What you need to do: From the forum question below on the limit of a sum, list every specific value of n that is given together with the value of S_n reported for it.

** START OF Document passage **

Evaluating $\lim_{n\to\infty}\sum_{k=0}^{n/2-1} \frac{k}{(n-k)^2} $

Question

I am trying produce a closed form for $\lim_{n\to\infty}S_n$ where:

$$ S_n = \sum_{k=0}^{n/2-1} \frac{k}{(n-k)^2} $$

For example, if $n = 10$:

$$S_n = \sum_{k=0}^{4} \frac{k}{(10-k)^2} = \frac{0}{10^2}+\frac{1}{9^2}+\frac{2}{8^2}+\frac{3}{7^2}+\frac{4}{6^2} = 0.2159 $$

If $n = 1000$: $S_n = 0.3059$

If $n = 10000$: $S_n = 0.3068$

Though simulation, as $n$ increases, this series converges to $\approx 0.3069$.

However, I would like to know how to calculate this value without resorting to plugging in large $n$. Even an approximation of the summation as a function of $n$ would be fine.

However, my knowledge of sum calculation is limited to geometric series and harmonic sequences.

What I've tried:

Series Analysis

I tried to find some patterns in the sequence, and know that the first term is always $0$, and the last term is always $\frac{n/2 -1}{(n/2 + 1)^2}$, which approaches $0$ as $n$ increases, but I'm not sure how to generate a closed form solution for $S_n$.

I also thought of breaking the series up into two parts as shown:

$$ \sum_{k=0}^{n/2-1} k \cdot \frac{1}{(n-k)^2} $$

So there would be an arithmetic progression ($S_{n+1} = S_{n} + 1 $), with each term multiplied by $1/{(n-k)}^2$, but this still has lead me nowhere.

** END OF Document passage **
** START OF Material provided **

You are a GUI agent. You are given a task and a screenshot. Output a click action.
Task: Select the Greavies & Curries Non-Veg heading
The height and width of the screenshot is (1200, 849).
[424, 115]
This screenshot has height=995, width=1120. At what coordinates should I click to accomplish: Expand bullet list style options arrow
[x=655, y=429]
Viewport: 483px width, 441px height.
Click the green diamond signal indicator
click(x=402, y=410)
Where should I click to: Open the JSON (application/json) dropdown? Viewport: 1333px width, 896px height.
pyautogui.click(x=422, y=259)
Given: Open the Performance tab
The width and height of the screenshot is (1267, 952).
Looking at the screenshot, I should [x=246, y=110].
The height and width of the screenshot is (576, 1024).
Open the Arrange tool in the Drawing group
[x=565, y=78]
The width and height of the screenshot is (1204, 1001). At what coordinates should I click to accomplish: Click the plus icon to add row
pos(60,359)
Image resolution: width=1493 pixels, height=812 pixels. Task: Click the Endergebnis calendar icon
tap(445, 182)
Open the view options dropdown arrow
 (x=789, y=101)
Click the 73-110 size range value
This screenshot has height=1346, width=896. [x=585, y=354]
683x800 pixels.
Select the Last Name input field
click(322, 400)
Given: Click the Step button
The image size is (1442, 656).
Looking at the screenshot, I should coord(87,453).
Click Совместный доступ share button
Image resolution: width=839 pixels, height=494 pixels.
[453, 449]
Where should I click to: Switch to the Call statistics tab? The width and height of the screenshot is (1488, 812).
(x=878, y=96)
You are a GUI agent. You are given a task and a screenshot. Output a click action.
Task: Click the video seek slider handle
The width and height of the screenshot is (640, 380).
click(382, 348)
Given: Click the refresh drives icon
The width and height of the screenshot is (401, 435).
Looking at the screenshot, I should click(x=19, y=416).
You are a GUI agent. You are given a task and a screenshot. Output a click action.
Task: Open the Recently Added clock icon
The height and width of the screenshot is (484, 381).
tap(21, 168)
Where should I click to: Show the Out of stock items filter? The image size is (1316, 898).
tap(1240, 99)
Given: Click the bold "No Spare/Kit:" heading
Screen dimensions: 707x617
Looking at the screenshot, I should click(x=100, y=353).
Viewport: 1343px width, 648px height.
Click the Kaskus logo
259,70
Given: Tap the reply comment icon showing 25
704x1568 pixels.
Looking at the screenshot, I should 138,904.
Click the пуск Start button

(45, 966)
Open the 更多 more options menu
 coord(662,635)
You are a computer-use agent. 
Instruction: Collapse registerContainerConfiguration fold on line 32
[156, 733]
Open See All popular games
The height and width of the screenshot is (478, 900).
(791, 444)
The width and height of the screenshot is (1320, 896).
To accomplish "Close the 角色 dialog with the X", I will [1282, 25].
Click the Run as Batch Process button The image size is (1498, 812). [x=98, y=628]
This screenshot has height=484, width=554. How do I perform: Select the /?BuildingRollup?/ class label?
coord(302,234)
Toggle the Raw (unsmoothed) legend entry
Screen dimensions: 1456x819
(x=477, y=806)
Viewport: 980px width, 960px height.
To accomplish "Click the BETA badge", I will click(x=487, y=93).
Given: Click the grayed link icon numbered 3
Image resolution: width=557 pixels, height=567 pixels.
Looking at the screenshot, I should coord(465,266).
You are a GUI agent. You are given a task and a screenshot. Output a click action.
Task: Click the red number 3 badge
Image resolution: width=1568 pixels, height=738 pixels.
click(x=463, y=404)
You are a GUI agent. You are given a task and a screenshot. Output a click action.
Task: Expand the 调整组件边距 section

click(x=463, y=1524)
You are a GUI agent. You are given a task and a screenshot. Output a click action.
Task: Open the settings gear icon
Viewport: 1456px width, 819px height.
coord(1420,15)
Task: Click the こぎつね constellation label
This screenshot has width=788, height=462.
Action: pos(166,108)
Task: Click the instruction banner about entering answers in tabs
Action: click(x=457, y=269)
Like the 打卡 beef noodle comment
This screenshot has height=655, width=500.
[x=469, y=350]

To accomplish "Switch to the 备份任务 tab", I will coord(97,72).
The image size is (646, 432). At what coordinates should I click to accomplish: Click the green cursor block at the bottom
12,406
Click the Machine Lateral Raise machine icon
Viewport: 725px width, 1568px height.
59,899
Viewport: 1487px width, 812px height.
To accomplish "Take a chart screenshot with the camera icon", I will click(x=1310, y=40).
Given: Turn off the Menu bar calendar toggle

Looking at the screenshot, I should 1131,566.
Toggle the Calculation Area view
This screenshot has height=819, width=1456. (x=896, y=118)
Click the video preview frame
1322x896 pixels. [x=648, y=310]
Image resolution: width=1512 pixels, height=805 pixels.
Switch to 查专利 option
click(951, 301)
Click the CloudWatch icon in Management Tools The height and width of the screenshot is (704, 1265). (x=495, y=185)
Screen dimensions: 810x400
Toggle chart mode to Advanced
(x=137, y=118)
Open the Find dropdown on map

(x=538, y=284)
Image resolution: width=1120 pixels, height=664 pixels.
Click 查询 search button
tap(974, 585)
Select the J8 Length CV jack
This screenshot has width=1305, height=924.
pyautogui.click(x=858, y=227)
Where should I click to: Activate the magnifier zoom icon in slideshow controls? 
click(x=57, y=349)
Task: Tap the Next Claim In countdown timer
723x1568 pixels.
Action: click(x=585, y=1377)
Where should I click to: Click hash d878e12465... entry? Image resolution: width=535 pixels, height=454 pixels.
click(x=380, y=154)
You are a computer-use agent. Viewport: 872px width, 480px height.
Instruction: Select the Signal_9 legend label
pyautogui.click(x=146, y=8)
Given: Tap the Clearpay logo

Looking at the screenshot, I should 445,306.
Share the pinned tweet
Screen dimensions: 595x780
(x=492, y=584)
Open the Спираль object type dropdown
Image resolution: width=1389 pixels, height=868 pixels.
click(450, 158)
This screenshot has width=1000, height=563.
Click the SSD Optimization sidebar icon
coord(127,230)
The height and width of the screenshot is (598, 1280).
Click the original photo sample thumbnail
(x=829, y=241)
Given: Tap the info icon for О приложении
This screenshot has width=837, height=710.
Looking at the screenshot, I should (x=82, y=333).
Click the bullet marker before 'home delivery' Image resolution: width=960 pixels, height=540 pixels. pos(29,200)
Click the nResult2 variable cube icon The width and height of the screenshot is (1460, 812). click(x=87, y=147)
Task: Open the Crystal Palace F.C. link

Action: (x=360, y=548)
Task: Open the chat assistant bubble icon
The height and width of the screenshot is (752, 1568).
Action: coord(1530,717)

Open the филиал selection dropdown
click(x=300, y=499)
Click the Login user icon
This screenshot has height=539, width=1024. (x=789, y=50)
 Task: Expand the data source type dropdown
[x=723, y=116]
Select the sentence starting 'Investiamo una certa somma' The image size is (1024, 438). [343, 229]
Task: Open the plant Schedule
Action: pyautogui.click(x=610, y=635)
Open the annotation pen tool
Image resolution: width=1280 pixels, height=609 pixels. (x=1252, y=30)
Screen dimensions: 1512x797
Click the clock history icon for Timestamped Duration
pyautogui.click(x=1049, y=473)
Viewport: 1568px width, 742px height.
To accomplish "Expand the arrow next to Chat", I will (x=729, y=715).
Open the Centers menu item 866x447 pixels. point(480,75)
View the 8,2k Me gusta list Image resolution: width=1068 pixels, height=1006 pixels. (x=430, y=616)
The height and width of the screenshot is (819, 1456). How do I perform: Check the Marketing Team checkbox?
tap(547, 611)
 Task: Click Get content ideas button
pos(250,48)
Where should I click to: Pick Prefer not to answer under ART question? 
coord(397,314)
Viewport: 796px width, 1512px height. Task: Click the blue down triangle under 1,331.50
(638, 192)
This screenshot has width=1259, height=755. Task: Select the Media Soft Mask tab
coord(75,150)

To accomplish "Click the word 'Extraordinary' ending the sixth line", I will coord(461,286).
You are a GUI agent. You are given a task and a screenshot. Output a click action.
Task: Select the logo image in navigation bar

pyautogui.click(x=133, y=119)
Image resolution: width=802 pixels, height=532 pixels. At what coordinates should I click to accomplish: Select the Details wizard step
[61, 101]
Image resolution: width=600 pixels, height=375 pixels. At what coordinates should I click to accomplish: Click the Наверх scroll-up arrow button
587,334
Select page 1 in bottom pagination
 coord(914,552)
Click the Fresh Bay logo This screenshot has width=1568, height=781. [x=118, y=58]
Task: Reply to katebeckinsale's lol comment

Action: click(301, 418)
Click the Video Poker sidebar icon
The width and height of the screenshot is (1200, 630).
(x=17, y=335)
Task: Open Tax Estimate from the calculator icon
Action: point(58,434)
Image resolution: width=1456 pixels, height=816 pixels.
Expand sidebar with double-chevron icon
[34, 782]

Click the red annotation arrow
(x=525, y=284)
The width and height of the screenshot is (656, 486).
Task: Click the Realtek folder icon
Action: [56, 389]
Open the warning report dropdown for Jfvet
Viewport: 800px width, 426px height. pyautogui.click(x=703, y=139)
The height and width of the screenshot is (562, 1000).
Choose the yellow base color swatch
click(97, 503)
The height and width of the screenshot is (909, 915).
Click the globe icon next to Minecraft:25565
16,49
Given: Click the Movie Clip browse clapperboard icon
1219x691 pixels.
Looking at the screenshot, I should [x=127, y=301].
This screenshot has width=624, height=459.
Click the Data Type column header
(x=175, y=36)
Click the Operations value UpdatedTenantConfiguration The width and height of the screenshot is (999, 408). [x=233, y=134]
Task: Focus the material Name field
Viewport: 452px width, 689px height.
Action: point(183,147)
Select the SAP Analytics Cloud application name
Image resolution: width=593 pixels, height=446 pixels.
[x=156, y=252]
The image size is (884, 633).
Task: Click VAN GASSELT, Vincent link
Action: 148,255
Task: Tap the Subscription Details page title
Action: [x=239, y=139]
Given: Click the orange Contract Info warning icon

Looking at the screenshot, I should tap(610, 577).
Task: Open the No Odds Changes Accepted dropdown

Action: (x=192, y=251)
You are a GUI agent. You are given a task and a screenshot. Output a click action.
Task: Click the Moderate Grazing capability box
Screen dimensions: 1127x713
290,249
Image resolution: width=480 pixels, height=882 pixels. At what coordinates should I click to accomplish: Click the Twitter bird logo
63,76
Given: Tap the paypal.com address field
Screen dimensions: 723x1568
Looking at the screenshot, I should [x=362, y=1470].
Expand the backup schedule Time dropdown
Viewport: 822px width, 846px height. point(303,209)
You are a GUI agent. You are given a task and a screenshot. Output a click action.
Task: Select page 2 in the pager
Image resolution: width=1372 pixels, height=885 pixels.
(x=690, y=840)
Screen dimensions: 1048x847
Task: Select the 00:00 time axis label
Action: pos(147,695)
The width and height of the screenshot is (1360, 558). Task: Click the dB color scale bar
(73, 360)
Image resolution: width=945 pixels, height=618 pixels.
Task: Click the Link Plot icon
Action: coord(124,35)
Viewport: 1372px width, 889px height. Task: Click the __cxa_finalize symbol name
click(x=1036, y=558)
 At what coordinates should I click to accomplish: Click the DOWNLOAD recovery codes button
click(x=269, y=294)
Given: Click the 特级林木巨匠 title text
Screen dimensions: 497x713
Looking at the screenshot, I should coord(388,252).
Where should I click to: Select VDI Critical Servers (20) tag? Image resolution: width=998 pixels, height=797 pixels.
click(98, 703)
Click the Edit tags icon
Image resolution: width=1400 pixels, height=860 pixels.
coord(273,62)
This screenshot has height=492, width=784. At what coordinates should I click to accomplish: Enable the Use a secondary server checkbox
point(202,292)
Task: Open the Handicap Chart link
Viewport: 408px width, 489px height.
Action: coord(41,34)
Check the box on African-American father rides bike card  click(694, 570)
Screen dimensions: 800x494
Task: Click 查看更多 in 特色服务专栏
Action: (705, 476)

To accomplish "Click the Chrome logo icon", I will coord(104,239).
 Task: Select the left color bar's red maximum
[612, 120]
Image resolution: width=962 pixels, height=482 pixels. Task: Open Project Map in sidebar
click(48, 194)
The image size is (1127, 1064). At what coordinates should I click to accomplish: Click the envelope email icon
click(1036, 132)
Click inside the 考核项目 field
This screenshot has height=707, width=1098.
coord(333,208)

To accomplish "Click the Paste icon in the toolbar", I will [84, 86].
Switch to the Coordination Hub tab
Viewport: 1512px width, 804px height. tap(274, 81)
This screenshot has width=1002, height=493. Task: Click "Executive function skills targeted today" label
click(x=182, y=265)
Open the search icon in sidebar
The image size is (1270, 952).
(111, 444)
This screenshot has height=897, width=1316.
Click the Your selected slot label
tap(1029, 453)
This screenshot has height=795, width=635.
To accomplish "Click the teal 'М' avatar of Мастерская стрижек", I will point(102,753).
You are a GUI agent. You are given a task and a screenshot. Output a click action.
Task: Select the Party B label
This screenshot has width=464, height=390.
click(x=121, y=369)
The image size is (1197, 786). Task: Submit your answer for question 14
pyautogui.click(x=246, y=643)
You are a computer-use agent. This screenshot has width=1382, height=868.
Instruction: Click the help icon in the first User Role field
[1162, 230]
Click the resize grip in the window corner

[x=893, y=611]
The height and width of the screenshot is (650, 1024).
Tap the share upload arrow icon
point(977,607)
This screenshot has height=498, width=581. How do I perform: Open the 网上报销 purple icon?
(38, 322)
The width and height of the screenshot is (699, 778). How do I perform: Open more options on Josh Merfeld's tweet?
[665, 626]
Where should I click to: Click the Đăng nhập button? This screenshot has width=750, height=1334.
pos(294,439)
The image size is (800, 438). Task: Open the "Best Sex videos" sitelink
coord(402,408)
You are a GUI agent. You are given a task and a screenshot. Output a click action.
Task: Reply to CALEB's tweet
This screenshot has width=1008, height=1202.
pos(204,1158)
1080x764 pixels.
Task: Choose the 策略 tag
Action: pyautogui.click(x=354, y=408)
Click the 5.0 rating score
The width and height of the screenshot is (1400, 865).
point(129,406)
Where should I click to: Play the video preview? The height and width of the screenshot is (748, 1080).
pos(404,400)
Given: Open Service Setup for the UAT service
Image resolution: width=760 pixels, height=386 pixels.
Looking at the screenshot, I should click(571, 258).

** END OF Material provided **

Complete output:
- n = 10: S_n = 0.2159
- n = 1000: S_n = 0.3059
- n = 10000: S_n = 0.3068